[Saved entries]
★ ★ ★ ★ ★ ★ ★

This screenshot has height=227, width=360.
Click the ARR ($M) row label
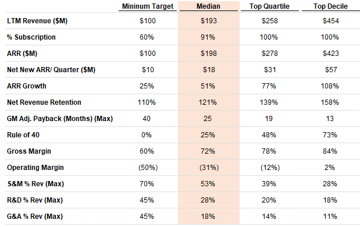[x=22, y=54]
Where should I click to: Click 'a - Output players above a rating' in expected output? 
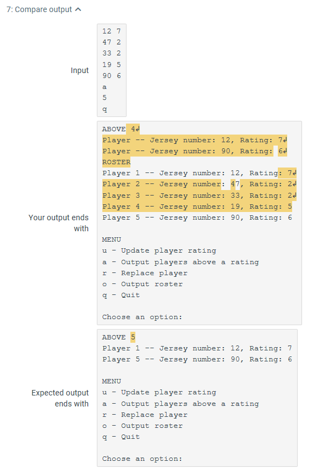pyautogui.click(x=180, y=404)
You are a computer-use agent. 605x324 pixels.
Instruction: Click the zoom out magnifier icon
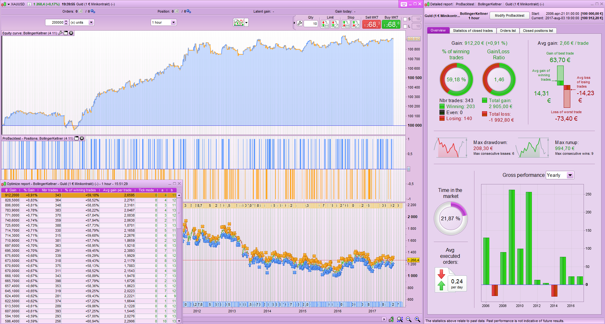tap(409, 319)
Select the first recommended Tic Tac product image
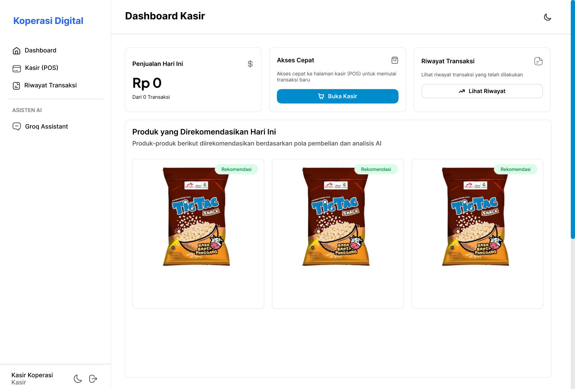Image resolution: width=575 pixels, height=389 pixels. click(196, 217)
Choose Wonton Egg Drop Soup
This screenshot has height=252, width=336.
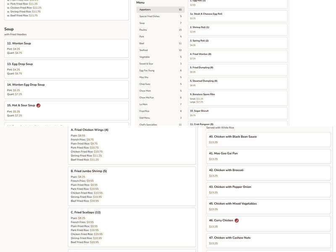[x=66, y=89]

★ ★ ★ ★ ★ ★ ★

* Problem description *
The entries are to be reproduced exactly, excluding any pictures they contain.

* The answer *
This screenshot has height=227, width=360.
Click the ARR ($M) row label
[x=22, y=54]
Where should I click to: Click 'a - Output players above a rating' in expected output? 
pyautogui.click(x=180, y=404)
You are a computer-use agent. 605x324 pixels.
Instruction: Click the zoom out magnifier icon
tap(409, 319)
Select the first recommended Tic Tac product image
Image resolution: width=575 pixels, height=389 pixels. click(196, 217)
Choose Wonton Egg Drop Soup
This screenshot has height=252, width=336.
[x=66, y=89]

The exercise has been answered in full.